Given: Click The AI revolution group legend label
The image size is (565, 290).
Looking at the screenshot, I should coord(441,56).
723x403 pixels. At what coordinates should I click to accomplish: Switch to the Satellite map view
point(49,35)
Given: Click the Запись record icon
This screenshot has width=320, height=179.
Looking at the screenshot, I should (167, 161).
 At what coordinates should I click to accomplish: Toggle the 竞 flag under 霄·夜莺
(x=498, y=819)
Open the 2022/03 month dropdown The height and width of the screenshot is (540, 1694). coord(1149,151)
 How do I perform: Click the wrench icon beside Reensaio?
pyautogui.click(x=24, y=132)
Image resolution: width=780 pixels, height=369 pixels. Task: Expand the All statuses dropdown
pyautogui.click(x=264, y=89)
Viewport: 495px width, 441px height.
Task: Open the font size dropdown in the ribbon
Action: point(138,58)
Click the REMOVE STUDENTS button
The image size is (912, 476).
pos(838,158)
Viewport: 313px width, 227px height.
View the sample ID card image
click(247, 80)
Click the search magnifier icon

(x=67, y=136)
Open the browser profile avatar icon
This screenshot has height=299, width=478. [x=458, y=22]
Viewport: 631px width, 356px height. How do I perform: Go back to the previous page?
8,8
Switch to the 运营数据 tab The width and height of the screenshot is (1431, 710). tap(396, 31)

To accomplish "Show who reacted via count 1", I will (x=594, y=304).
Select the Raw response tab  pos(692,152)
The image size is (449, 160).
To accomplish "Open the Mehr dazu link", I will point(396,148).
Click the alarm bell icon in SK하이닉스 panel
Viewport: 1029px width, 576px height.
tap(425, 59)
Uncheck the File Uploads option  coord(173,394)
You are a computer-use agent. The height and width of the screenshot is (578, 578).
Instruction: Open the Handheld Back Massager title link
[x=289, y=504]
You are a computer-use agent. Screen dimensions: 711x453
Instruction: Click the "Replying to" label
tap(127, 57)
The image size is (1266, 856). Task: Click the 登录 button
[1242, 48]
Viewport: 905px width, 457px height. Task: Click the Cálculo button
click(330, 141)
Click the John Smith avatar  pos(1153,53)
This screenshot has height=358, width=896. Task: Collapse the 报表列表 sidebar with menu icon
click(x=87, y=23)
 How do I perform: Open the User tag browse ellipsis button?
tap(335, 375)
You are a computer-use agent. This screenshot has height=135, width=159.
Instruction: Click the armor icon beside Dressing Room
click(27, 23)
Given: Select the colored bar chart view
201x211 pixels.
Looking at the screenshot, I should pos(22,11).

_ _ _ _ _

*Что нужно сделать:* Обновите все строки выше, заменив «Instruction» на «Command» и не меняя ничего другого.

*Результат задания:*
Given: Click The AI revolution group legend label
The image size is (565, 290).
Looking at the screenshot, I should coord(441,56).
723x403 pixels. At what coordinates should I click to accomplish: Switch to the Satellite map view
point(49,35)
Given: Click the Запись record icon
This screenshot has width=320, height=179.
Looking at the screenshot, I should (167, 161).
 At what coordinates should I click to accomplish: Toggle the 竞 flag under 霄·夜莺
(x=498, y=819)
Open the 2022/03 month dropdown The height and width of the screenshot is (540, 1694). coord(1149,151)
 How do I perform: Click the wrench icon beside Reensaio?
pyautogui.click(x=24, y=132)
Image resolution: width=780 pixels, height=369 pixels. Task: Expand the All statuses dropdown
pyautogui.click(x=264, y=89)
Viewport: 495px width, 441px height.
Task: Open the font size dropdown in the ribbon
Action: point(138,58)
Click the REMOVE STUDENTS button
The image size is (912, 476).
pos(838,158)
Viewport: 313px width, 227px height.
View the sample ID card image
click(247, 80)
Click the search magnifier icon

(x=67, y=136)
Open the browser profile avatar icon
This screenshot has height=299, width=478. [x=458, y=22]
Viewport: 631px width, 356px height. How do I perform: Go back to the previous page?
8,8
Switch to the 运营数据 tab The width and height of the screenshot is (1431, 710). tap(396, 31)

To accomplish "Show who reacted via count 1", I will (x=594, y=304).
Select the Raw response tab  pos(692,152)
The image size is (449, 160).
To accomplish "Open the Mehr dazu link", I will point(396,148).
Click the alarm bell icon in SK하이닉스 panel
Viewport: 1029px width, 576px height.
tap(425, 59)
Uncheck the File Uploads option  coord(173,394)
You are a computer-use agent. The height and width of the screenshot is (578, 578).
Command: Open the Handheld Back Massager title link
[x=289, y=504]
You are a computer-use agent. Screen dimensions: 711x453
Command: Click the "Replying to" label
tap(127, 57)
The image size is (1266, 856). Task: Click the 登录 button
[1242, 48]
Viewport: 905px width, 457px height. Task: Click the Cálculo button
click(330, 141)
Click the John Smith avatar  pos(1153,53)
This screenshot has height=358, width=896. Task: Collapse the 报表列表 sidebar with menu icon
click(x=87, y=23)
 How do I perform: Open the User tag browse ellipsis button?
tap(335, 375)
You are a computer-use agent. This screenshot has height=135, width=159.
Command: Click the armor icon beside Dressing Room
click(27, 23)
Given: Select the colored bar chart view
201x211 pixels.
Looking at the screenshot, I should pos(22,11).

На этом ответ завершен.